• [REQUEST 1] Can you reproduce the stretch of the triangle vector problem from "AD + BE + CF = b/10" through "c/(2c/5) = AG/(b/10)"?
• [REQUEST 2]
What does the triangle vector problem state for each of these?
(a) In what ratio does F divide side AB?
(b) What expression is given for BE?
(c) In what ratio does G divide AB?

• [SELECTED EXCERPT]
-----
The points D, E and F divide the sides BC, CA and AB of a triangle in the ratios
1 : 4, 3 : 2 and 3 : 7 respectively. Show that there exists a point G such that the sum
of the vectors AD, BE, CF is parallel to CG. What ratio does G divide AB?
Answers
Given :
The points D, E and F divide the sides BC, CA and AB of a triangle in the ratios 1 : 4, 3 : 2 and 3 : 7 respectively.
To find :
Show that there exists a point G such that the sum of the vectors AD, BE, CF is parallel to CG.
What ratio does G divide AB?
Solution :
By section formula, we got points D, E, and F
AD = (c + 4b)/5 - 0
AD = (c+4b)/5
BE = 2c/5 - b
CF = 3b/10 - c
So, AD + BE + CF = (c+4b)/5 + (2c/5 - b) + (3b/10 - c)
AD + BE + CF = b/10 - 2c/5
We know, EA = -2c/5
Let us call a point K on AB such that AK = b/10
Then, we have AK + EA = AD + BE + CF
AK + EA = EK
Now, let a point G on AB such that CG is parallel to EK
Now, since CG is parallel to EK
ΔAEK is similar to ΔACG
So, AC/AE = AG/AK
c/(2c/5) = AG/(b/10)
So, AG = (5/2) × (b/10)
AG = b/4
So, point G = b/4
Since, AG < AB
So, there exist a point G such that AD + BE + CF is parallel to CG
Now, let G divide AB in ratio 1:k
By section formula,
G = b/4 = (1×b + k×0)/(1+k)
b/(k+1) = b/4
k = 3
So, G divide AB in ratio 1:3
-----
• [EXTRACTED INFORMATION]
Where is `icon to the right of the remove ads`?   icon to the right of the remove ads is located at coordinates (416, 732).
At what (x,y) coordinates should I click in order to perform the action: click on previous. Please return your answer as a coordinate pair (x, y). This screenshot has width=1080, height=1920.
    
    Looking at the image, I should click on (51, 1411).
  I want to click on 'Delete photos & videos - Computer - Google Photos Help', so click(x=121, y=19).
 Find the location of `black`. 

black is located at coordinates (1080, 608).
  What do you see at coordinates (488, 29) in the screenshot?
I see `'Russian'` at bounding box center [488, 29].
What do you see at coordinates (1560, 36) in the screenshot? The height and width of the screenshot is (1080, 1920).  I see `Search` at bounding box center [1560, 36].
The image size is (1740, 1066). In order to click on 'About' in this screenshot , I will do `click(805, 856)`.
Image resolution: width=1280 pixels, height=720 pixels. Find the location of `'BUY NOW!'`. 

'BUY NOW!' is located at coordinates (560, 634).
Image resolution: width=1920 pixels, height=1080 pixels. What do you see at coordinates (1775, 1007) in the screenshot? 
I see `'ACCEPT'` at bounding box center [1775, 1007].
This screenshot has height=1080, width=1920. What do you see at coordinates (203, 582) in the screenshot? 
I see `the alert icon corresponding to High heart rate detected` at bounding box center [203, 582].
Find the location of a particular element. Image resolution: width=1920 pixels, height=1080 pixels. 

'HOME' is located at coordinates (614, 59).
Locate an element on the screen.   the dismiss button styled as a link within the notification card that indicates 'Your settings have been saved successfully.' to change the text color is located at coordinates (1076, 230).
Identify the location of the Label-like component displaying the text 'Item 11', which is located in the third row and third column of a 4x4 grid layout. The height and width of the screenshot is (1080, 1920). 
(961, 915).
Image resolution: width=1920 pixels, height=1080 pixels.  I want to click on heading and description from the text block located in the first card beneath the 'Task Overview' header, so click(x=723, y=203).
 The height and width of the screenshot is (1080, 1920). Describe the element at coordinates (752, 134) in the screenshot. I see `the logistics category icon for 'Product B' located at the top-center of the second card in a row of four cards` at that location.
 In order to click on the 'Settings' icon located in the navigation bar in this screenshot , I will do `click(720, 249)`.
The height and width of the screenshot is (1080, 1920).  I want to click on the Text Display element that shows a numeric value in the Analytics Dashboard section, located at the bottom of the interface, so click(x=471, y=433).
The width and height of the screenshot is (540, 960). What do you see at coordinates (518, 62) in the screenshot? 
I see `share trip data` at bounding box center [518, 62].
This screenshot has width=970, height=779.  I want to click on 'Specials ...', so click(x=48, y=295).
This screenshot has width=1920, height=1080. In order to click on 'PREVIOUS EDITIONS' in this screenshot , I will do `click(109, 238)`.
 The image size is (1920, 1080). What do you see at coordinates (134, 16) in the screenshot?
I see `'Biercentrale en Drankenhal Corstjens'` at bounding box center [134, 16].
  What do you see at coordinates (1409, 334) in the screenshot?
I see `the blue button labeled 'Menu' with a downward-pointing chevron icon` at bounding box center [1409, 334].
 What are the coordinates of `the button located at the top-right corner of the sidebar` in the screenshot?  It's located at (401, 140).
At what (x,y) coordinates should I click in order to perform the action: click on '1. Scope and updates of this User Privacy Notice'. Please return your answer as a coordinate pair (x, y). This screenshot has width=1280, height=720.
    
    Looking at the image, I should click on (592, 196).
-----
• [EXPECTED OUTPUT 1]
AD + BE + CF = b/10 - 2c/5
We know, EA = -2c/5
Let us call a point K on AB such that AK = b/10
Then, we have AK + EA = AD + BE + CF
AK + EA = EK
Now, let a point G on AB such that CG is parallel to EK
Now, since CG is parallel to EK
ΔAEK is similar to ΔACG
So, AC/AE = AG/AK
c/(2c/5) = AG/(b/10)

• [EXPECTED OUTPUT 2]
(a) 3 : 7
(b) BE = 2c/5 - b
(c) 1:3